Rajan Singh Jolly (author) from From Mumbai, presently in Jalandhar, INDIA. on April 28, 2013:

Thanks swathi. I hope you do try this fruit.

swathi180 on April 27, 2013:

I saw these fruits many times but didn't taste them. The golden color is really awesome I feel like tasting.Very useful hub and informative.

Rajan Singh Jolly (author) from From Mumbai, presently in Jalandhar, INDIA. on April 26, 2013:

Thanks, Lisa. Nice to know you have them growing in your garden. Thanks for stopping by.

liswilliams from South Africa on April 26, 2013:

Great stuff - I'm in South Africa - we have these in our garden and they grow like crazy, spread all over the place :)

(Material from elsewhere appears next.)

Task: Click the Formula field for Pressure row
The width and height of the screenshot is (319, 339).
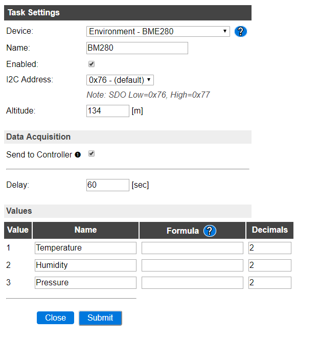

Rajan Singh Jolly (author) from From Mumbai, presently in Jalandhar, INDIA. on April 26, 2013:

moonlake, I'm glad this hub was provided you with some unknown information. You are lucky you have them growing in your garden. Thanks for the visit, comments, votes and shares.

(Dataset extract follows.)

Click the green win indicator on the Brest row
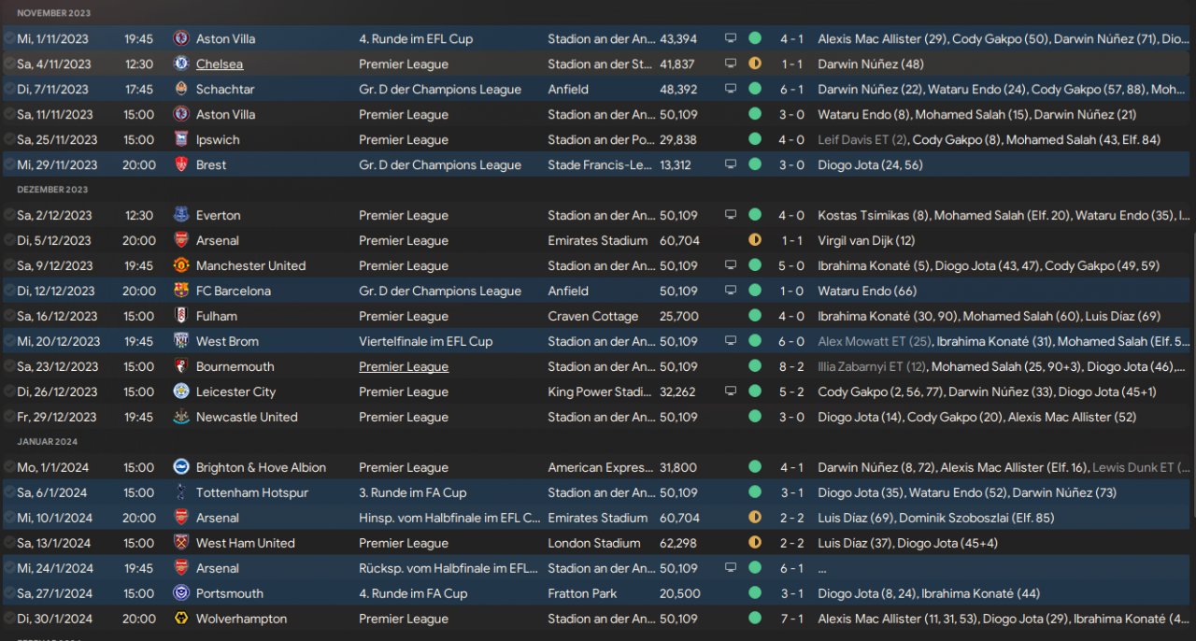Screen dimensions: 1196x641 click(755, 164)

moonlake from America on April 26, 2013:

I have seen these before but never knew what they were now I know they are Chinese lanterns, I have grow them in my flower garden. I never knew they were a fruit. Voted up, shared, pinned and five stars. Very interesting hub of course all of your food hubs are interesting.

Rajan Singh Jolly (author) from From Mumbai, presently in Jalandhar, INDIA. on April 25, 2013:

@Devika-thanks for the visit.

@shining-a combination of tart and sweet taste always appeals to me that any single one alone. Appreciate your visit and comments.

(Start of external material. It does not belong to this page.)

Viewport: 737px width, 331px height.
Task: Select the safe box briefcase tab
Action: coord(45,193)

@Carol-always good to see you. Thanks for visiting.

@Bill-all berries are healthy so the only thing is to have a variety when eating. Thanks for being here.

@Sneha-thanks for reading.

@Joe-always a pleasure to get appreciative comments from you, my friend and good to see you as well. Thanks and have a wonderful day.

@wetnosedogs-thanks my friend. Great seeing you here.

@Nithya-glad you like berry pickle. I love amla pickle. Thanks for visiting.

@Rasma-it's always good to eat a variety of berries and the dark colored varieties are all the better. Thanks for reading and sharing.

Gypsy Rose Lee from Daytona Beach, Florida on April 24, 2013:

Love these interesting and informative hubs. Sounds like a mighty powerful berry. We have green and purple gooseberries here growing in our own garden. Nice to hear of all the health benefits. Passing this on.

Nithya Venkat from Dubai on April 23, 2013:

Gooseberry pickles are great. They taste delicious. Useful and informative hub.

wetnosedogs from Alabama on April 23, 2013:

Thanks for this informative hub. Sounds delicious.

Hawaiian Odysseus from Southeast Washington state on April 23, 2013:

Hi, Rajan!

This interesting fruit is like a cherry tomato that comes wrapped in its own tissue paper. Very exotic and uniquely appealing! I always learn new things when I read your most informative hubs, my friend. Great work on this one! Thank you for sharing, and may the rest of your week be memorable and blessed! Aloha!

Joe

Sneha Sunny from India on April 23, 2013:

Interesting. A berry which is not a berry! A lot of health benefits to learn here- which I wasn't aware of.

Thank you for sharing. :)

Bill Holland from Olympia, WA on April 23, 2013:

We do have gooseberries here. In fact, berries of all kinds grow quite well in our area. It seems like it is always berry season of one berry or another here.

As always, very interesting information my friend. Thank you!

carol stanley from Arizona on April 23, 2013:

We love berries and there are some here I have never heard of.. Always enjoy the learning experience in good health with your hubs. Voting up and pinning.

Shining Irish Eyes from Upstate, New York on April 23, 2013:

Rasbhari - Never heard of it but while reading, my mouth was watering. I realize they bring many health benefits but my first priority is enjoying that sweet and tart taste. The sound delicious - fresh or preserved.

Devika Primić from Dubrovnik, Croatia on April 22, 2013:

Informative and so helpful to many readers berries are most beneficial to ones health and you did a fantastic job on this hub. The well-presented photo and research is to the point here.